Пожмет ли она мне руку? Надзиратель мне не пожал руку, думал он, глядя на женщину уже другим, испытующим взглядом. Поскольку он встал, то и она тоже встала; она была в некотором смущении, так как не все в словах К. было ей понятно. И вследствие этого смущения она сказала то, чего говорить совершенно не собиралась и что к тому же было совершенно неуместно.
— Да не принимайте вы это так близко к сердцу, господин К., — сказала она; в голосе ее были слезы, о рукопожатии она, естественно, забыла.
— Не знал, что я принимаю это так близко, — сказал К., с внезапной усталостью поняв, как дешево стоит всякое единение с этой женщиной.
Подойдя к дверям, он еще спросил:
— Фрейлейн Бюрстнер дома?
— Нет, — сказала фрау Грубах и сопроводила этот сухой ответ усмешкой какого-то запоздало-участливого понимания. — Она в театре. Вам что-то нужно от нее? Передать ей что-нибудь?
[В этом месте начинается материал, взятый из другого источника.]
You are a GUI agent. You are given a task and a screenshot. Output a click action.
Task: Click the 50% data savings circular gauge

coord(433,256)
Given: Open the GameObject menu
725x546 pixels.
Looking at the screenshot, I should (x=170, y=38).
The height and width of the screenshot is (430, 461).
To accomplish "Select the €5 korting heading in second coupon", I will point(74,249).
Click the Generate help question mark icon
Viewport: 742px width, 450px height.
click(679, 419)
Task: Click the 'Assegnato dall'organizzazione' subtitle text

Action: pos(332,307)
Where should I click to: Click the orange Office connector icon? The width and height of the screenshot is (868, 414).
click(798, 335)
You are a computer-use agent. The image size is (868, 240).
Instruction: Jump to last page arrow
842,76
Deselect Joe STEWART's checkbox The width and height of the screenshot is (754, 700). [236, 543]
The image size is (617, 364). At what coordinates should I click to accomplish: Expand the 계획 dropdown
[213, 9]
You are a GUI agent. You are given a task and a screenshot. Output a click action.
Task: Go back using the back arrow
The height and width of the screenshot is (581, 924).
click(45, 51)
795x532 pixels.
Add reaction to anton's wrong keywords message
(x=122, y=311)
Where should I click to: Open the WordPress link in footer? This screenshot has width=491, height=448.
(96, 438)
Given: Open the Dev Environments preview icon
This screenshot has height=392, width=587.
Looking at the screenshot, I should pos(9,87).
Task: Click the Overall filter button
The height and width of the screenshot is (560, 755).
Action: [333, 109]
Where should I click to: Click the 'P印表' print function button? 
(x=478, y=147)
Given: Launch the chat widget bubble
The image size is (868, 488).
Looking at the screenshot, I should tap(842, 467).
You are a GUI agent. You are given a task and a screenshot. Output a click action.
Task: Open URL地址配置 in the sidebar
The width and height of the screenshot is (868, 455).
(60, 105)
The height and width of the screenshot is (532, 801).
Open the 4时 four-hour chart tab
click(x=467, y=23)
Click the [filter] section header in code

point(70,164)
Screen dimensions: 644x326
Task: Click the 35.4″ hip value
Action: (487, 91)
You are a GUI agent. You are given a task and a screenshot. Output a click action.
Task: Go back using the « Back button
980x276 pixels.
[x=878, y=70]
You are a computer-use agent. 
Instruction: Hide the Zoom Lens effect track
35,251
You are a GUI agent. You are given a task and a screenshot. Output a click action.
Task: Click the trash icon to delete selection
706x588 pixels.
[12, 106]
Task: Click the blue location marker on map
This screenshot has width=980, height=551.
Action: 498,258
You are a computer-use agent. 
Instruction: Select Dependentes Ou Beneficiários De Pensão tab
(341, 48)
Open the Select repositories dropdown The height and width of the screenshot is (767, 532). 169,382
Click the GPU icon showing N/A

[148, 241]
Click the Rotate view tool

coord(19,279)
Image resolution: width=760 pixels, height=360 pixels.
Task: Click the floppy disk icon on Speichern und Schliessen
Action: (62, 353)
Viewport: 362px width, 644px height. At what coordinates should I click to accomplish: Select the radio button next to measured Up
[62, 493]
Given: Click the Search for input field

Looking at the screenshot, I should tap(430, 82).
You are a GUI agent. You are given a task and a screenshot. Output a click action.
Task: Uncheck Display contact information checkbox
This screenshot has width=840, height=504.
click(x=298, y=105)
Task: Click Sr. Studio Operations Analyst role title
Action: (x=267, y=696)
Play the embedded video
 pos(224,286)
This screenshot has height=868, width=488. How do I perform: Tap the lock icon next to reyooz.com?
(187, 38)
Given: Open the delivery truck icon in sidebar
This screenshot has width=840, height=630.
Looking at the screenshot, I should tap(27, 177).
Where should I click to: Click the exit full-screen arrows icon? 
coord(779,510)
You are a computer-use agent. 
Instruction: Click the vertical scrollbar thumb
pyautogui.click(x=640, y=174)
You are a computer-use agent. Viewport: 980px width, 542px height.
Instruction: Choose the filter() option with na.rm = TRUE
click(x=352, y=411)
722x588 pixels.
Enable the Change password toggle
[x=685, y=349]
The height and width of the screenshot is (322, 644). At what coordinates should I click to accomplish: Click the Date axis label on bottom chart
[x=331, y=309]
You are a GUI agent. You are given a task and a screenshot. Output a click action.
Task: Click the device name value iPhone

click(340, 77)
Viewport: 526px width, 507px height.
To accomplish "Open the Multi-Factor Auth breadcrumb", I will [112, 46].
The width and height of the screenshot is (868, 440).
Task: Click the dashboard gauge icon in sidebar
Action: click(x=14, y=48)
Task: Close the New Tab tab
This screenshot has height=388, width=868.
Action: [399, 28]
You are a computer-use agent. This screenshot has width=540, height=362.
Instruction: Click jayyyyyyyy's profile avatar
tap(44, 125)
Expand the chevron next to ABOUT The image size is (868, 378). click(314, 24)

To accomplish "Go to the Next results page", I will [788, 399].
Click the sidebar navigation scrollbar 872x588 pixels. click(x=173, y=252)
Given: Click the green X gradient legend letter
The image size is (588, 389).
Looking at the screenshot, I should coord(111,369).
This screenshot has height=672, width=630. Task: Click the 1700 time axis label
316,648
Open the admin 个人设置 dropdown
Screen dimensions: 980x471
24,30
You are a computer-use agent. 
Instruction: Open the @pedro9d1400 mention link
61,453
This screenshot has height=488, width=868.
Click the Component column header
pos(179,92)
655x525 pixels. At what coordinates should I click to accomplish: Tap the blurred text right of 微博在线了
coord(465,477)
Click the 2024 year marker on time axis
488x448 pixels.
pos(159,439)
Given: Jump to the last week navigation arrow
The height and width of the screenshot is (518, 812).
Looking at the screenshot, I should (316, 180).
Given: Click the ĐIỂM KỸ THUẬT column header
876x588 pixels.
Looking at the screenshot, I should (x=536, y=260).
— Да нет, просто хотел перекинуться с ней парой слов.
— Не знаю, к сожалению, когда она придет, после театра она обычно приходит поздно.
— Да это все совершенно не важно, — сказал К., уже поворачивая опущенную голову к двери, чтобы уйти, — я просто хотел перед ней извиниться за сегодняшнее использование ее комнаты.
— В этом нет необходимости, господин К., вы уж слишком щепетильны; барышня же ни о чем вообще не знает, она с самого утра как ушла, так еще и не появлялась, да и у нас здесь все уже в порядке, посмотрите сами, — и она раскрыла дверь в комнату фрейлейн Бюрстнер.
— Спасибо, я вам верю, — сказал К., но потом все-таки подошел к раскрытой двери.